Whole Foods Aid in Optimizing Metabolism
- The study compares how fast the body burns whole foods and processed foods.
- Researchers used cheese sandwiches, equivalent in every way except one was whole foods (WF), the other processed foods (PF). Both meals satisfied hunger.
- A processed food meal has 50% less thermic effect than a whole food meal, meaning it burns much more slowly and is more likely to get stored as fat. Therefore, processed foods have a likelihood of making you fatter.
- Conclusion: “Ingestion of the particular PF meal tested in this study decreases postprandial energy expenditure by nearly 50% compared with the isoenergetic WF meal.”
- Quality of food intake is more important than caloric equivalents.
- The study does not support “If It Fits Your Macros”. You can still get fat even if the foods you eat “fit your macros”.

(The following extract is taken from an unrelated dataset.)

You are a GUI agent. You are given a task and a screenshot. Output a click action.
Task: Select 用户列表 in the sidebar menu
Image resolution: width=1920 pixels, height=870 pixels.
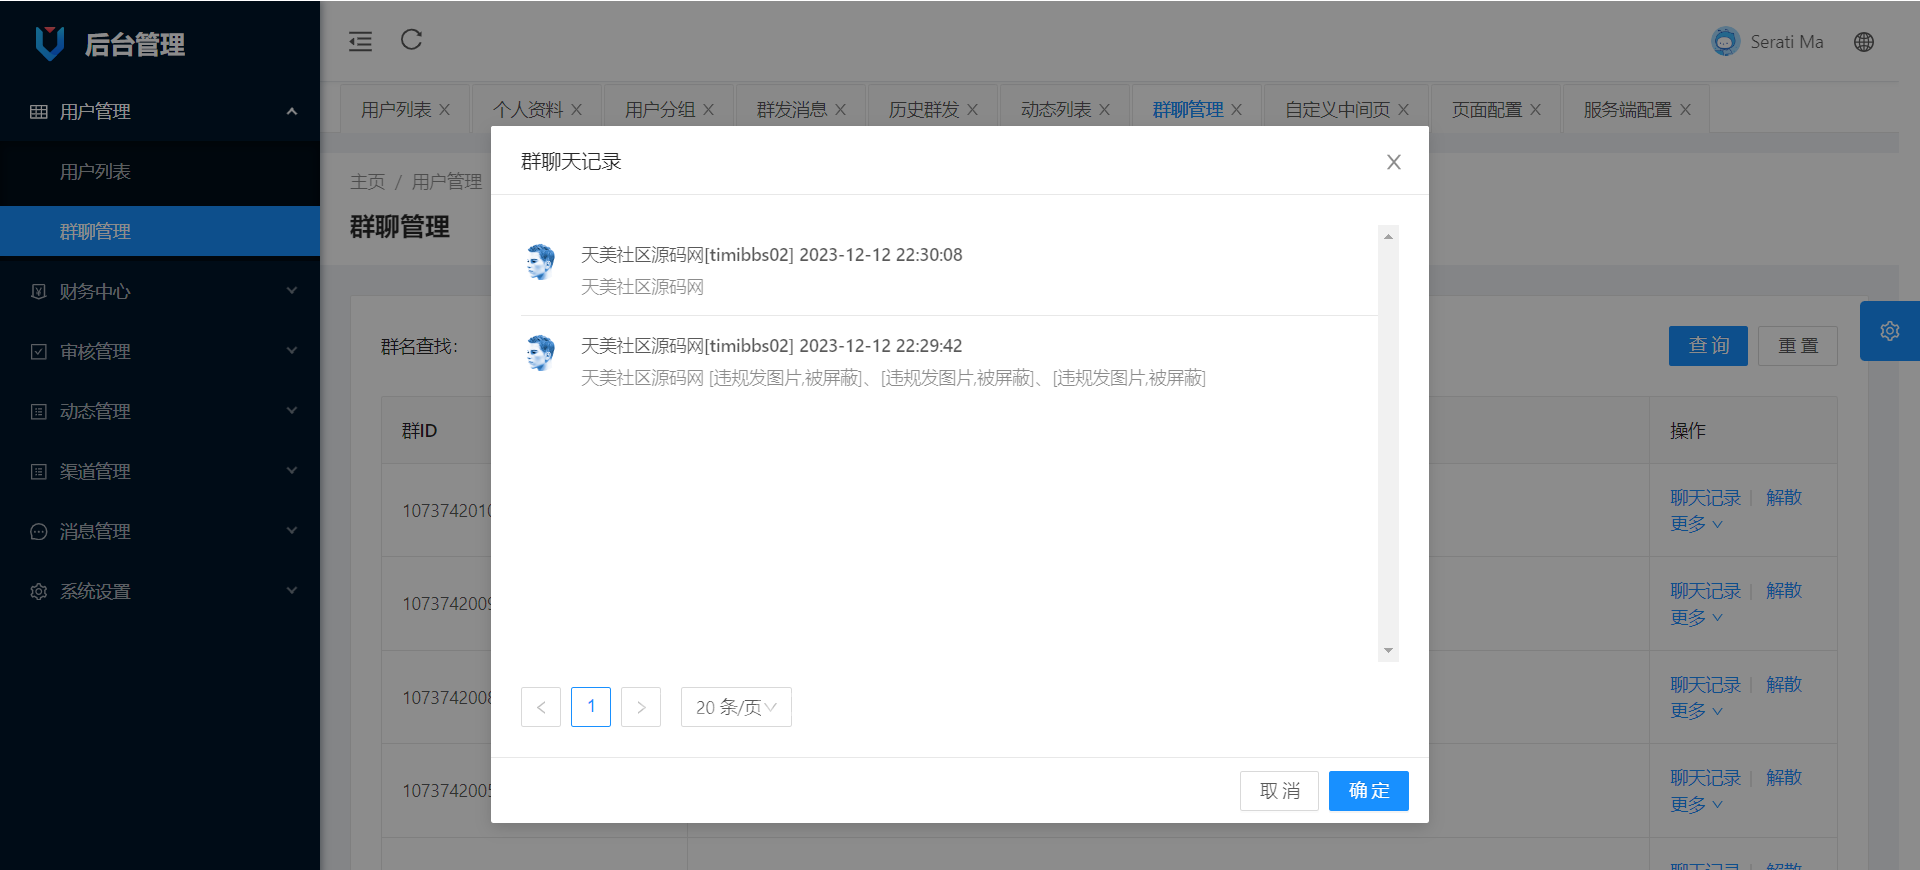pos(95,172)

- A calorie is not a calorie. Whole foods do dozens of things once inside our bodies that we can’t even begin to calculate and put into numbers. The body knows!
- Food companies create hyper-palatable foods that make you want them. They aim for the “bliss point”, which triggers a desire for more of the food product.
- Taste buds can be trained to enjoy whole foods over processed foods, which assists in weight loss efforts.
- A healthy, whole, unprocessed, plant-based diet makes the most sense.